**TEXTE PRÉSENTÉ:**
La validité de la garantie de la dette d’un tiers par une société civile nécessite la conformité à l’intérêt social. La Cour de cassation vient préciser cette notion dans une décision récente.
La décision
Une SCI s’engage en qualité de caution, avec affectation hypothécaire du bien immobilier lui appartenant, en garantie du remboursement d’un prêt souscrit par une autre société, laquelle est placée en liquidation judiciaire 3 ans après.
Le prêteur fait délivrer à la SCI un commandement de payer valant saisie immobilière de son bien donné en sûreté puis l’assigne devant le juge de l’exécution pour voir ordonner la vente du bien aux enchères.
La Cour d’appel – Saint-Denis 27 août 2021 – prononce la nullité du « cautionnement hypothécaire », comme étant contraire à l’intérêt social.
Le prêteur forme un pourvoi, invoquant notamment qu’une sûreté réelle consentie par une SCI en garantie de la dette d’un tiers n’est pas contraire à l’intérêt social si sa réalisation n’a pas pour effet de faire disparaître le patrimoine social, et de compromettre l’existence de la société ; que tel est le cas si le montant de la dette garantie est inférieur à la valeur du bien immeuble donné en sûreté, de telle sorte que la société pourrait réinvestir le reliquat lui revenant après la vente.

**TÂCHES À RÉALISER:**
a) D'après le texte sur la garantie d'une dette par une SCI, pourquoi le prêteur juge-t-il que la sûreté n'est pas contraire à l'intérêt social quand la dette garantie est inférieure à la valeur du bien ? Répondez en une à trois phrases.
b) Déterminez combien de lignes des enregistrements contiennent la chaîne « height », en tenant compte de la casse. Donnez seulement ce nombre.

**ENREGISTREMENTS CONSERVÉS:**
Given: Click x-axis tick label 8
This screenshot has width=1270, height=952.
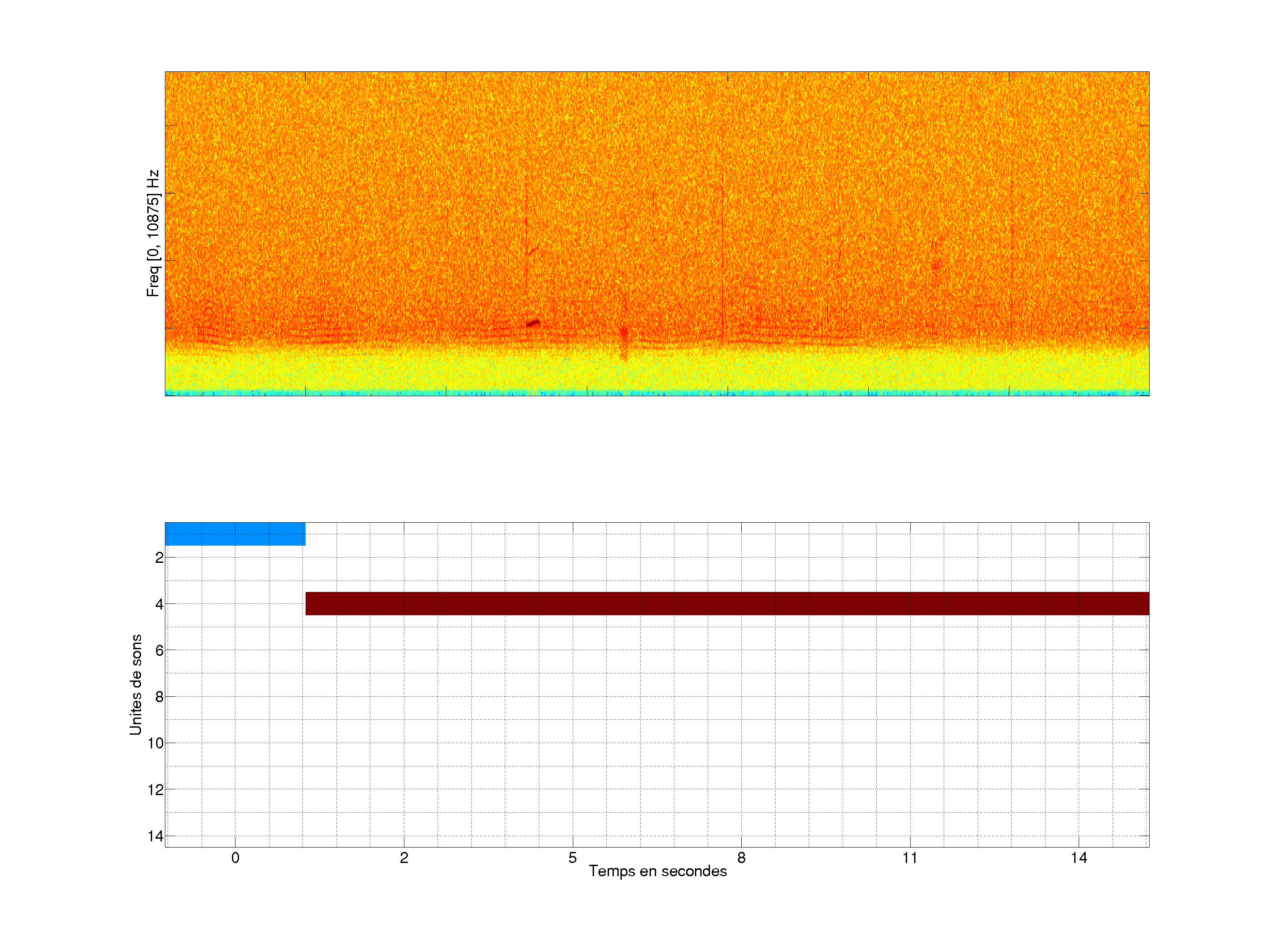Looking at the screenshot, I should pos(741,858).
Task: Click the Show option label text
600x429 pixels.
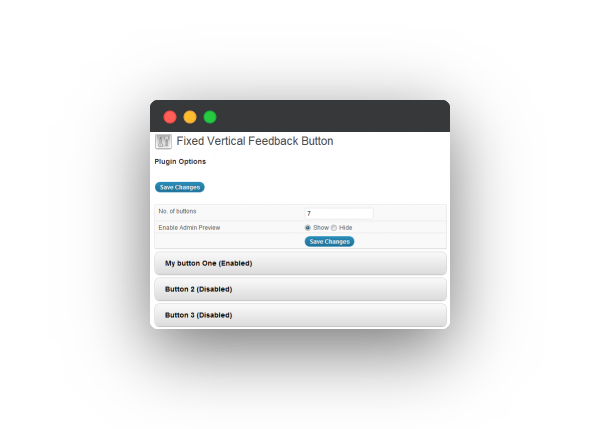Action: click(x=321, y=228)
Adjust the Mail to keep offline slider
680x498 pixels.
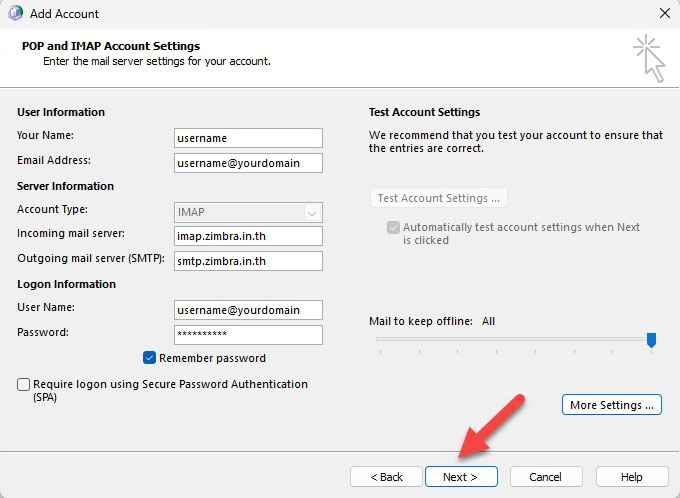(651, 340)
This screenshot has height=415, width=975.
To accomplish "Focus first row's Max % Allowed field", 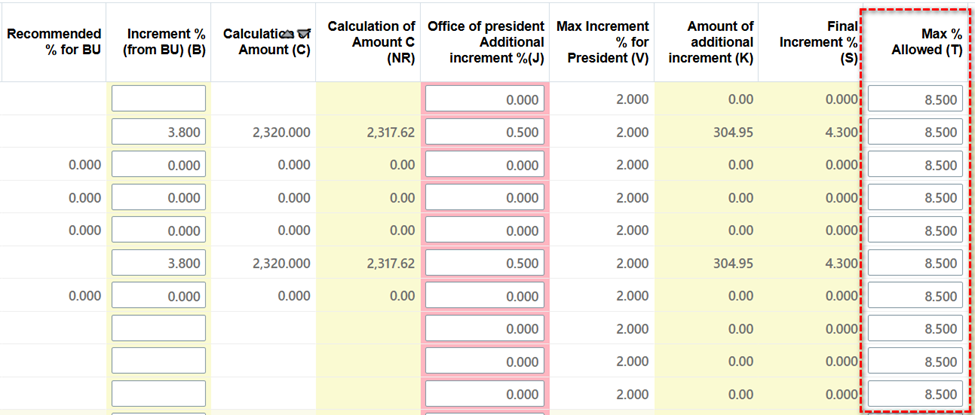I will [915, 99].
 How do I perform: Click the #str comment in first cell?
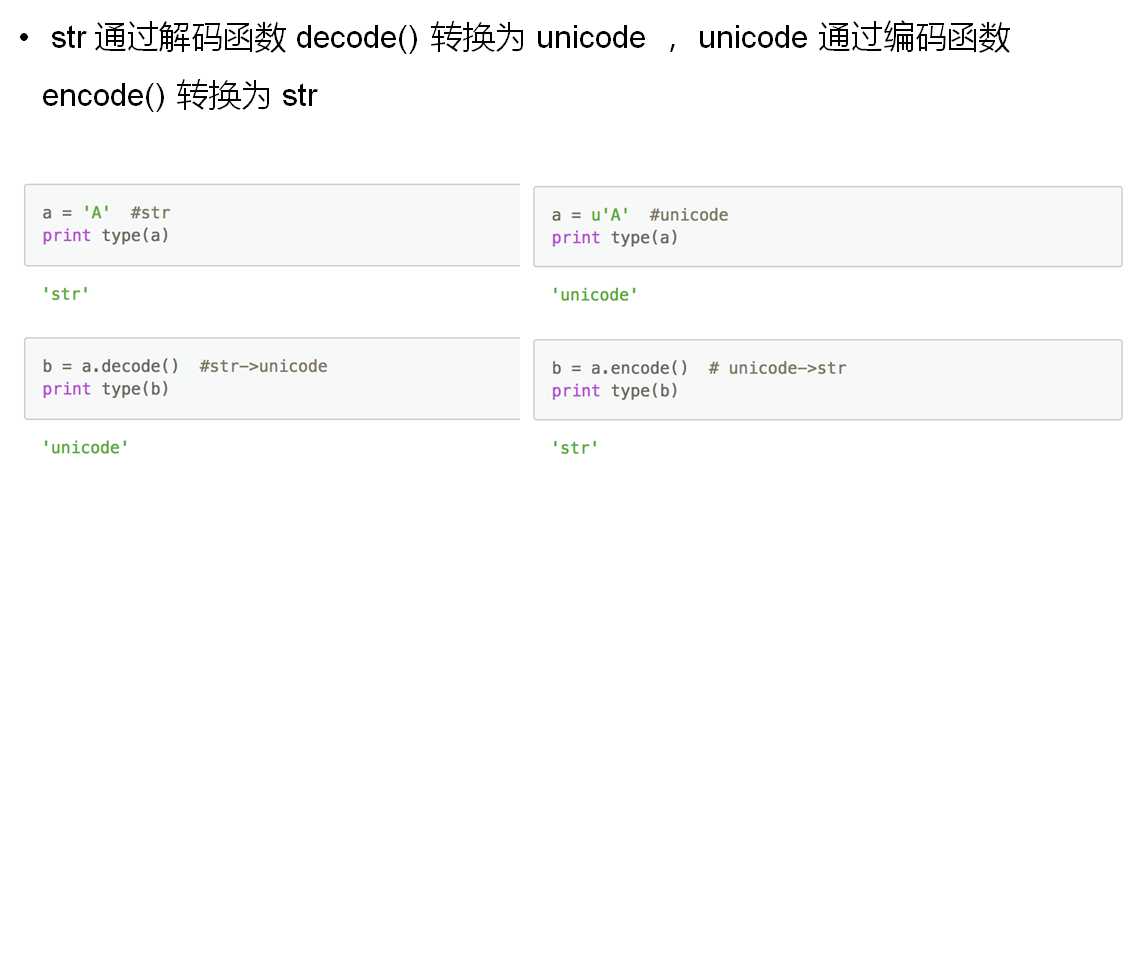tap(150, 213)
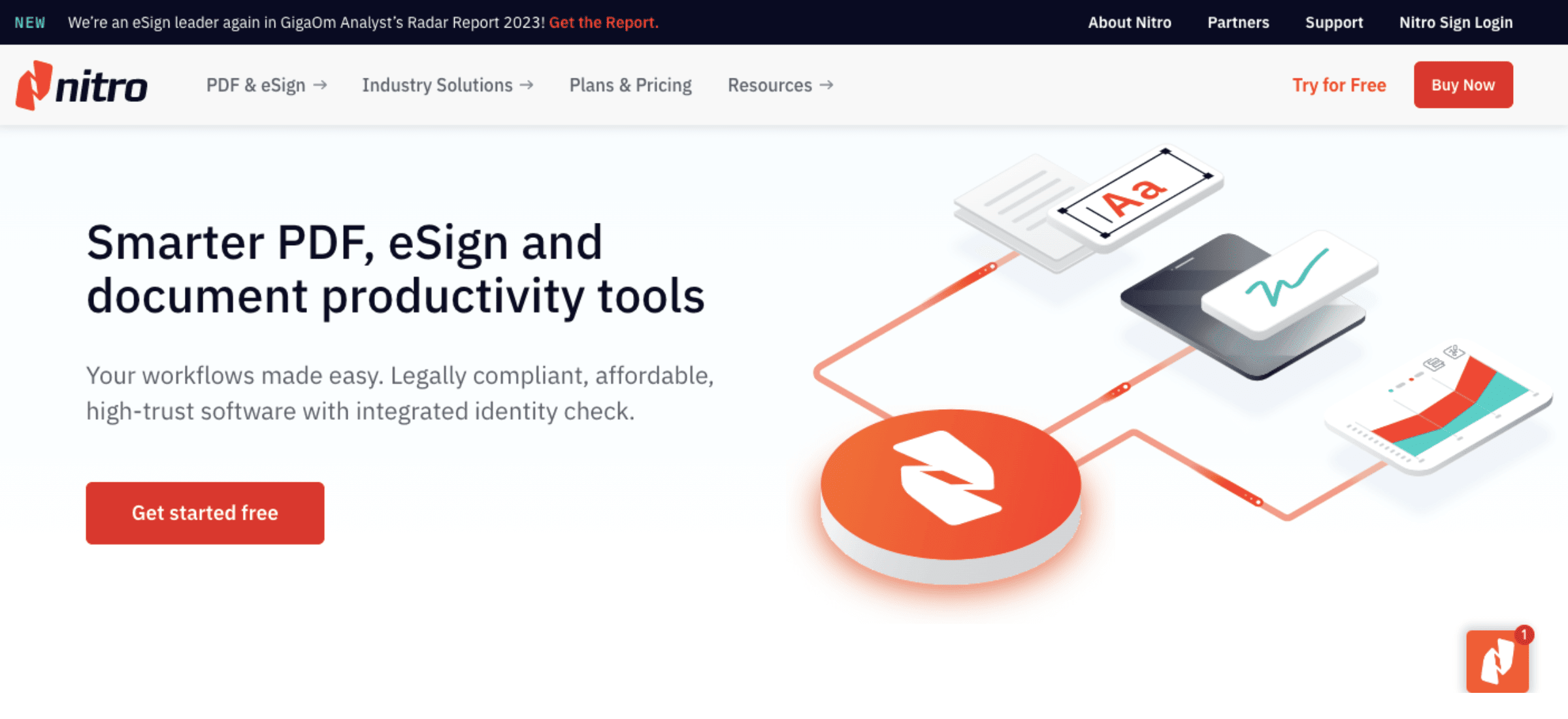Click the notification badge on chat widget
Screen dimensions: 1568x719
pyautogui.click(x=1524, y=634)
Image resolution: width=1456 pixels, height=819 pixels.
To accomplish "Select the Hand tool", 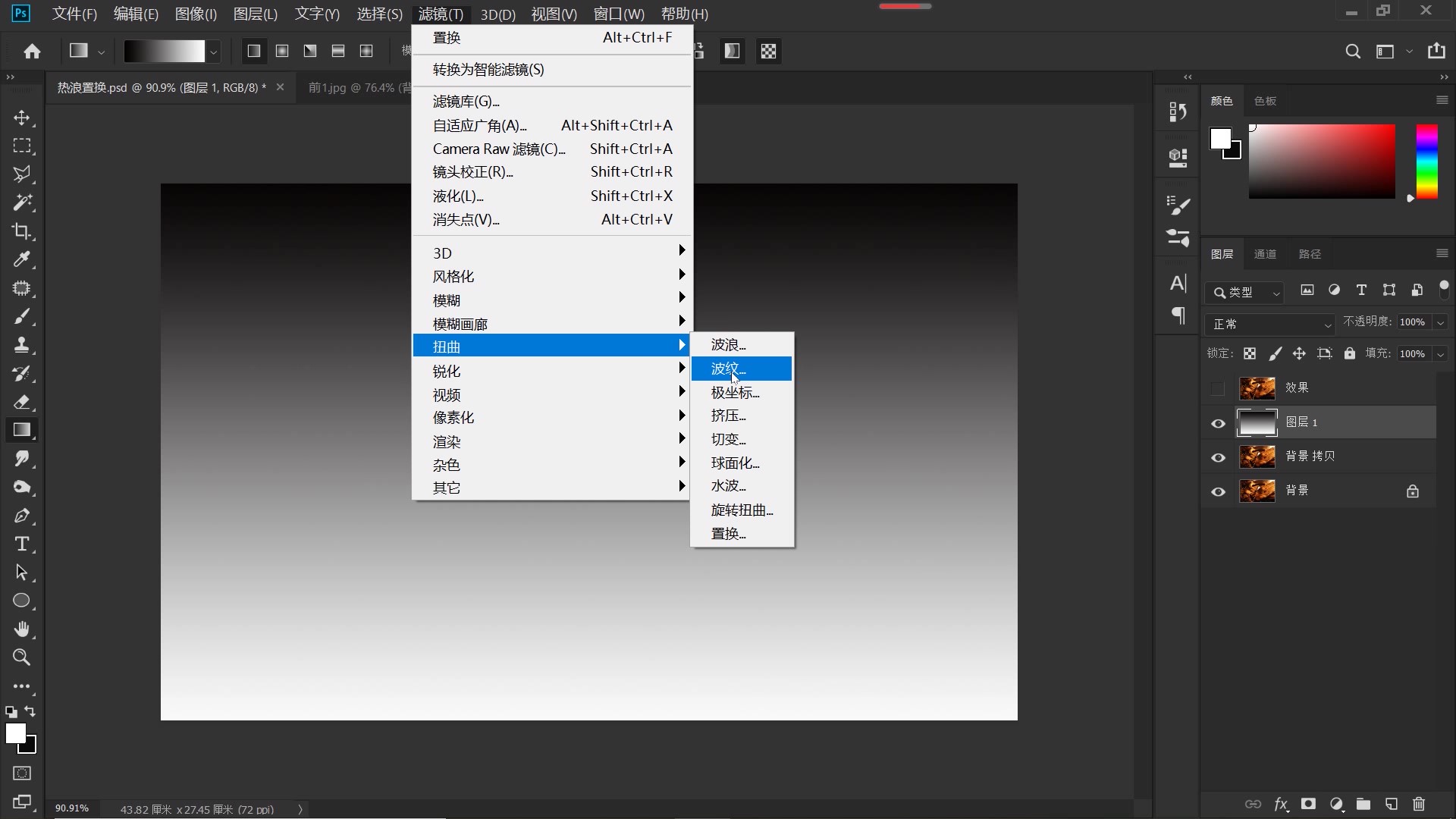I will pos(21,629).
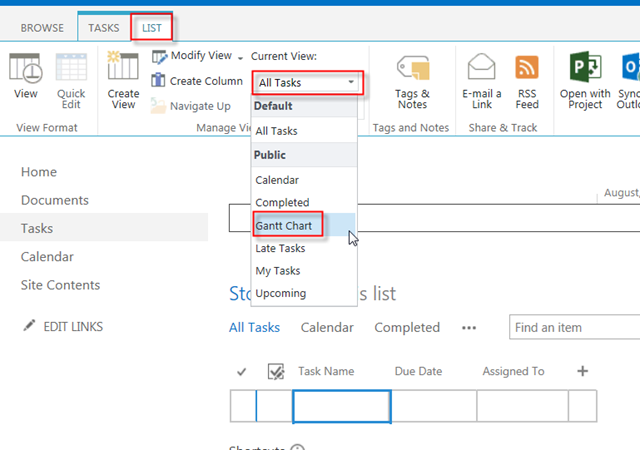
Task: Choose Late Tasks view option
Action: pyautogui.click(x=280, y=248)
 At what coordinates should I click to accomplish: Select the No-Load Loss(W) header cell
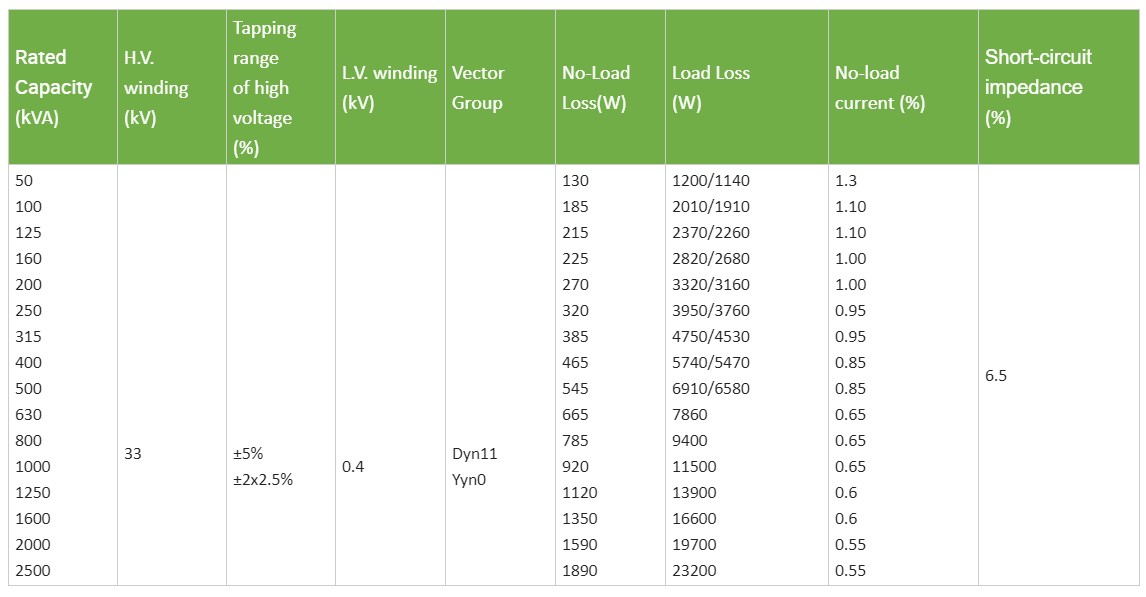596,87
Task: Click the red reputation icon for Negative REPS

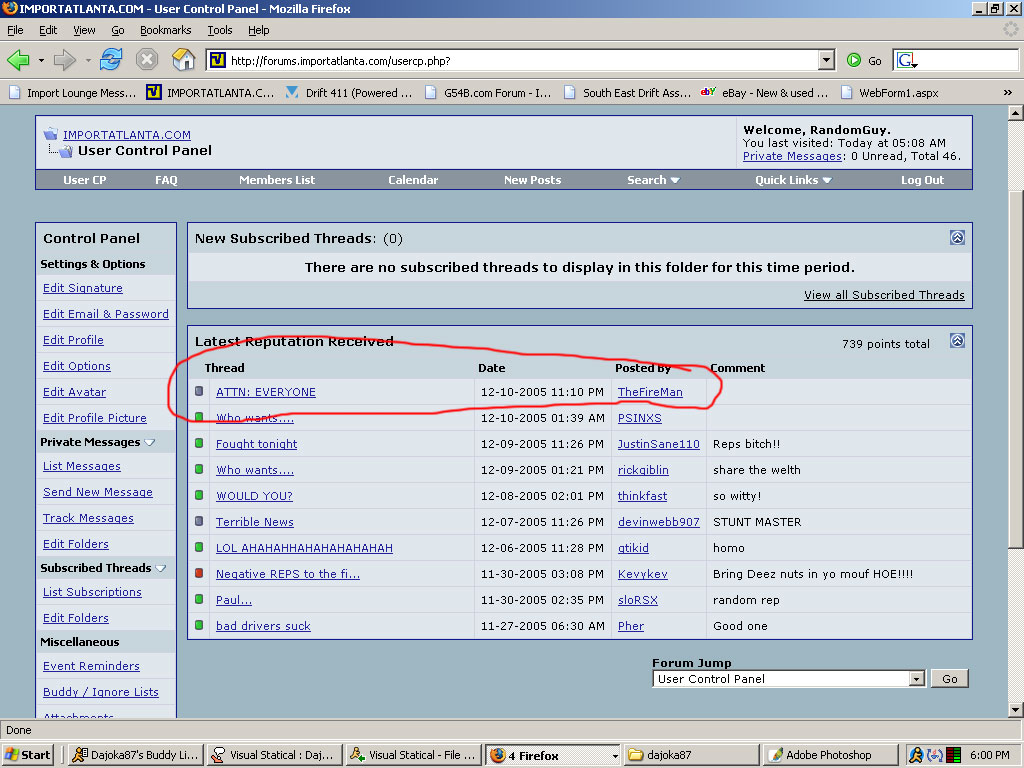Action: (200, 574)
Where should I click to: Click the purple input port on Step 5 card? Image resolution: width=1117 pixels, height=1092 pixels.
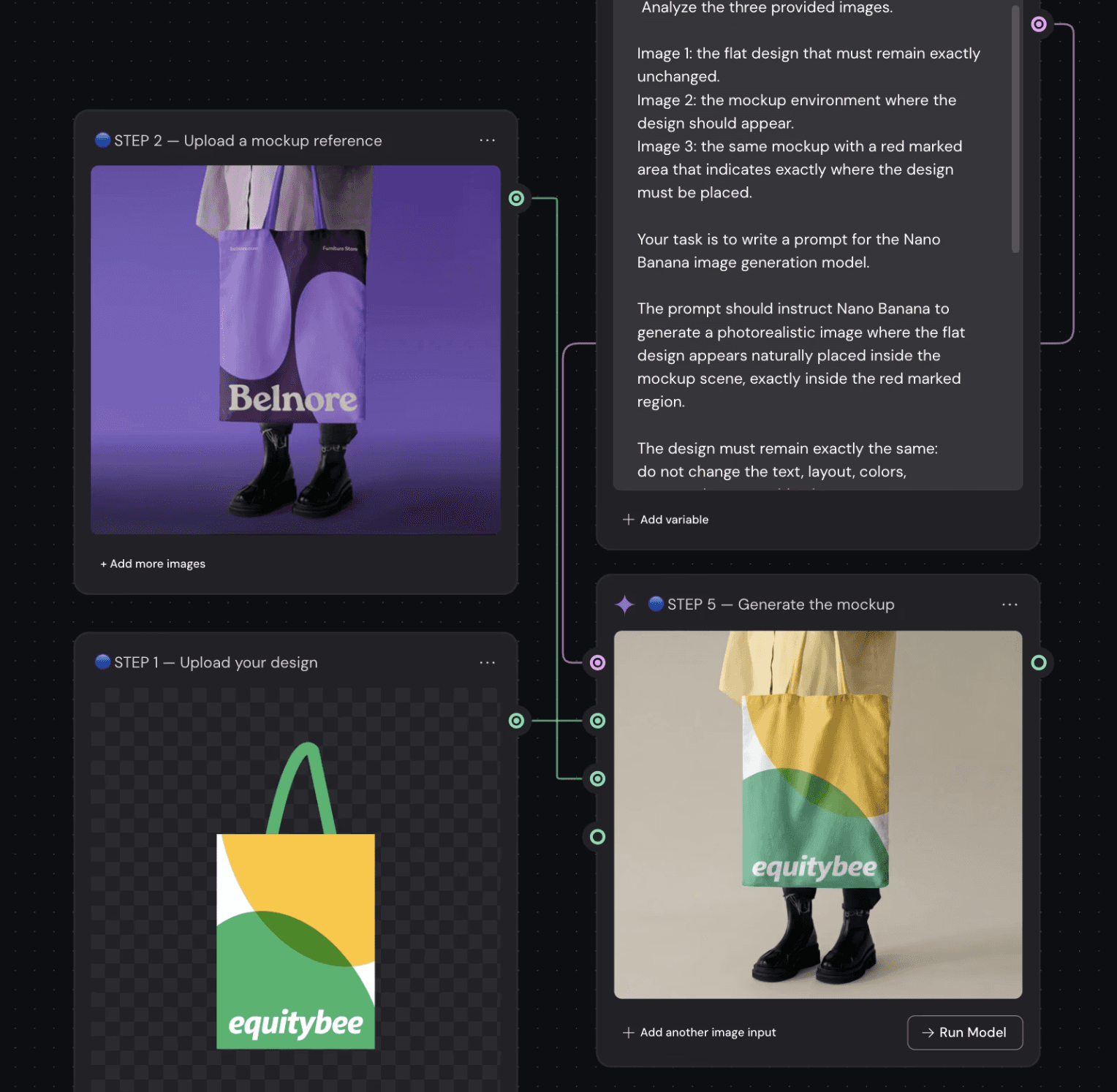597,662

**RÉPONSES FOURNIES:**
a) Pour le prêteur, une sûreté réelle consentie par une SCI en garantie de la dette d'un tiers n'est pas contraire à l'intérêt social si sa réalisation ne fait pas disparaître le patrimoine social et ne compromet pas l'existence de la société. C'est le cas lorsque la dette garantie est inférieure à la valeur du bien, car la société pourrait réinvestir le reliquat qui lui revient après la vente.

b) 4